Back from another on-boarding of a client and our minds are full. The questions, typical. The intrigue, typical. The honesty, better than expected. The roadmap, slightly different. The approach. always the same…Dealership Culture.

No matter how many dealerships we visit, the approach has to be the same. If you start with the culture, everything else can fall into place. Yes, can. There are no guarantees, however there are hurdles and roadblocks that are the same from store to store, coast to coast. Digital is the epicenter, and not because of Google statistics or what you heat at an industry conference.

While solutions have to be tailored to store, brand, market and setup, if you don’t have the mindset, communication, accountability and discussions around digital, you will never be successful as possible.
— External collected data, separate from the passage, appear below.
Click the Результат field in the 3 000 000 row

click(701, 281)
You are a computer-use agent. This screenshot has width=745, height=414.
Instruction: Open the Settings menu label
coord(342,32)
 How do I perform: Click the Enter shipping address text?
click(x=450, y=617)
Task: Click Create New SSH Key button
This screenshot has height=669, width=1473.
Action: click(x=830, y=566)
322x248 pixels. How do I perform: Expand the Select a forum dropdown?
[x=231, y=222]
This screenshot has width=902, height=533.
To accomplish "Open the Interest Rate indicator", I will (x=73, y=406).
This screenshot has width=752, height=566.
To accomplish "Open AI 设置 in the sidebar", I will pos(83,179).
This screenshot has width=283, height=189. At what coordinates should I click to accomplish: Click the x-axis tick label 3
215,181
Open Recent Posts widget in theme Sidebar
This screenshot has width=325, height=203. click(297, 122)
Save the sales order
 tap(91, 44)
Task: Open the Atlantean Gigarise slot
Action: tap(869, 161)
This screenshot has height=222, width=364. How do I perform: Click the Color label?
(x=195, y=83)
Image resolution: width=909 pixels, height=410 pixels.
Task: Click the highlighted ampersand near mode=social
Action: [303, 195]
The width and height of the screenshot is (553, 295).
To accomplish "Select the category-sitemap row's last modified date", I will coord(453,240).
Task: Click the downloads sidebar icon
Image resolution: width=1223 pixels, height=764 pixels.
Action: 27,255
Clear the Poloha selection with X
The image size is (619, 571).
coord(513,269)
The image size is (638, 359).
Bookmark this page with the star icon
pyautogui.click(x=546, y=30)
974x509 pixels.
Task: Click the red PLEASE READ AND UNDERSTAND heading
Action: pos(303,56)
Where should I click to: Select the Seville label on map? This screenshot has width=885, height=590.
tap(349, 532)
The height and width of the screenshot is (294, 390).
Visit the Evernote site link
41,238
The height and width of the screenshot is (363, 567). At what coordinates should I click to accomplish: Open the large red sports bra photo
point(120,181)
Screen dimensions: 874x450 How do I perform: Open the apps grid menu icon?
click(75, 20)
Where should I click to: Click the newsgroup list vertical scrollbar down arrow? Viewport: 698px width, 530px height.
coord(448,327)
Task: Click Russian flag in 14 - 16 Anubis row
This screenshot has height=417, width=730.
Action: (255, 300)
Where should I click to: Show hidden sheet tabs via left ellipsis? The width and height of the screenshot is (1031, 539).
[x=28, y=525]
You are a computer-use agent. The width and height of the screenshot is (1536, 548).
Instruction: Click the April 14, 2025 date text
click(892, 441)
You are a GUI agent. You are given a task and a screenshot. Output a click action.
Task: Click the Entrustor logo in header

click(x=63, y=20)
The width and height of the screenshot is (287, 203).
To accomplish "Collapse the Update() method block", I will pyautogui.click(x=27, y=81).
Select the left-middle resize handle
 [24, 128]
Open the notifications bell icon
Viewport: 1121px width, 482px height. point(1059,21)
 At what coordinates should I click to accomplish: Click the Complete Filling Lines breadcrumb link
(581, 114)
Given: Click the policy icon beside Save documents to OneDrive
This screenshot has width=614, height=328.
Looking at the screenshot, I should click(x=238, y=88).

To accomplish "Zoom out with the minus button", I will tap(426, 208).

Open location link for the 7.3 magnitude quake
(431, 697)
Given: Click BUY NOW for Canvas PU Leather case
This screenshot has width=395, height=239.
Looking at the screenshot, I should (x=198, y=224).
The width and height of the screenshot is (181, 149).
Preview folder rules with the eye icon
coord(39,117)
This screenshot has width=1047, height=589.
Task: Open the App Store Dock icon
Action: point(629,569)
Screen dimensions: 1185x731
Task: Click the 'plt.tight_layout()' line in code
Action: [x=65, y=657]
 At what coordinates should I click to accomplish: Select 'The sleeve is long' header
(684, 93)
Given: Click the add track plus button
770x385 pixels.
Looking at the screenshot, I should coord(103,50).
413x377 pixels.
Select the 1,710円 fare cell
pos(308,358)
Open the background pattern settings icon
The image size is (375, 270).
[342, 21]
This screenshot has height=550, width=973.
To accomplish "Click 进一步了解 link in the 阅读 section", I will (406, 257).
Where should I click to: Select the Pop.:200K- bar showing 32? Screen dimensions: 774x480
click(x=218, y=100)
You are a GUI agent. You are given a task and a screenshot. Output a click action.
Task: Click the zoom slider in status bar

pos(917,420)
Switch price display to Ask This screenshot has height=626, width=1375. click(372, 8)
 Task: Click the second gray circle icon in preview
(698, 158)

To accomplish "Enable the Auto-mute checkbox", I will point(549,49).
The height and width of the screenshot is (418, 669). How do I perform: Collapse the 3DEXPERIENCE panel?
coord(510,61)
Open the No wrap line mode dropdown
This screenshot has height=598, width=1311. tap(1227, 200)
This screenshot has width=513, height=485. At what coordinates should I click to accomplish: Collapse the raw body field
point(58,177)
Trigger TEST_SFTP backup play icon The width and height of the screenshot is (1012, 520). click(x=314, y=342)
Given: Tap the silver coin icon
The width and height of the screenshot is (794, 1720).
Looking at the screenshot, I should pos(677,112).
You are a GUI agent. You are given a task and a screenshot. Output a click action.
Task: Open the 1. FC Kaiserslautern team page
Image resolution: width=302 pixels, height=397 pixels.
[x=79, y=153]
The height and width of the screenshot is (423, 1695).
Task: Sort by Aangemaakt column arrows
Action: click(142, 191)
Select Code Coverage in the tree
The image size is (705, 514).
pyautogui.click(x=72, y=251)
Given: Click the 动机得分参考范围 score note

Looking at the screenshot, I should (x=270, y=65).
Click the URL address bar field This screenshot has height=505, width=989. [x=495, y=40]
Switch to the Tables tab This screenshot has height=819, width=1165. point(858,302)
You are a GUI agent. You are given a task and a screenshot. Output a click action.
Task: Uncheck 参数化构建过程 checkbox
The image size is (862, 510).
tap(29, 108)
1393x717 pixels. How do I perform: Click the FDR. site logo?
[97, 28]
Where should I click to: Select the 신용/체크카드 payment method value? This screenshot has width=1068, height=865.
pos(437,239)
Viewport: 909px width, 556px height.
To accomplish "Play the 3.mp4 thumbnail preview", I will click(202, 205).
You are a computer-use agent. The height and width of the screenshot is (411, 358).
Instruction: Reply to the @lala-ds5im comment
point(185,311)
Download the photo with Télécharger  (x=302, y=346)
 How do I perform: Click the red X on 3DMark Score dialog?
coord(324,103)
That means talking points around dealership processes, achievements, competitors, opportunities, challenges and customers must be digitally-based. CRM is the center of all activity and sales meetings, not save-a-deals exclusively, as well as benchmarks. Showroom traffic is part of the discussion around website traffic. Equity mining and sales opportunities include what vehicles (and their owners) are coming in to the service drive on service appointments that are also put into CRM. And that takes place each morning after management confirms that day’s appointments (or they’re not confirmed, period).

How many reviews the store accrued for sales and service, along with who was most mentioned from both departments, has to be part of the weekly meetings. Appointment shows rates and how to improve them must be woven into the dealership fabric, without manipulation for pay plans or embarrassment. Calls must be reviewed daily by management and turned into one-on-one coaching sessions. And not opting customers in for texting via a white-listed CRM or third-party system, especially when accepting an appointment or, better yet, in the dealership is mind-blowing (and so is texting prospects/customers from the native texting app of a smartphone – it’s illegal, has been and will continue to be. Quit asking why and then defending your actions as if the explanation makes it okay).

Most dealerships are losing between 15 and 50 cars a month due to poor lead and phone management, yet the typical cry is for more traffic, leads and inventory/VDP gimmicks. Unsold showroom visits fall into drip marketing campaigns faster than most people can recite the store’s why buy or value proposition (if at all).

Digital is not a marketing methodology, that leads to buying the shiny object of the week/month/year. Digital is a mindset, a go-forward plan and a reality. We are not to say other marketing mindsets don’t work along with digital, this is a reminder that if you’re not thinking, strategizing and executing with a digital mindset and complete store operations, you are losing the game.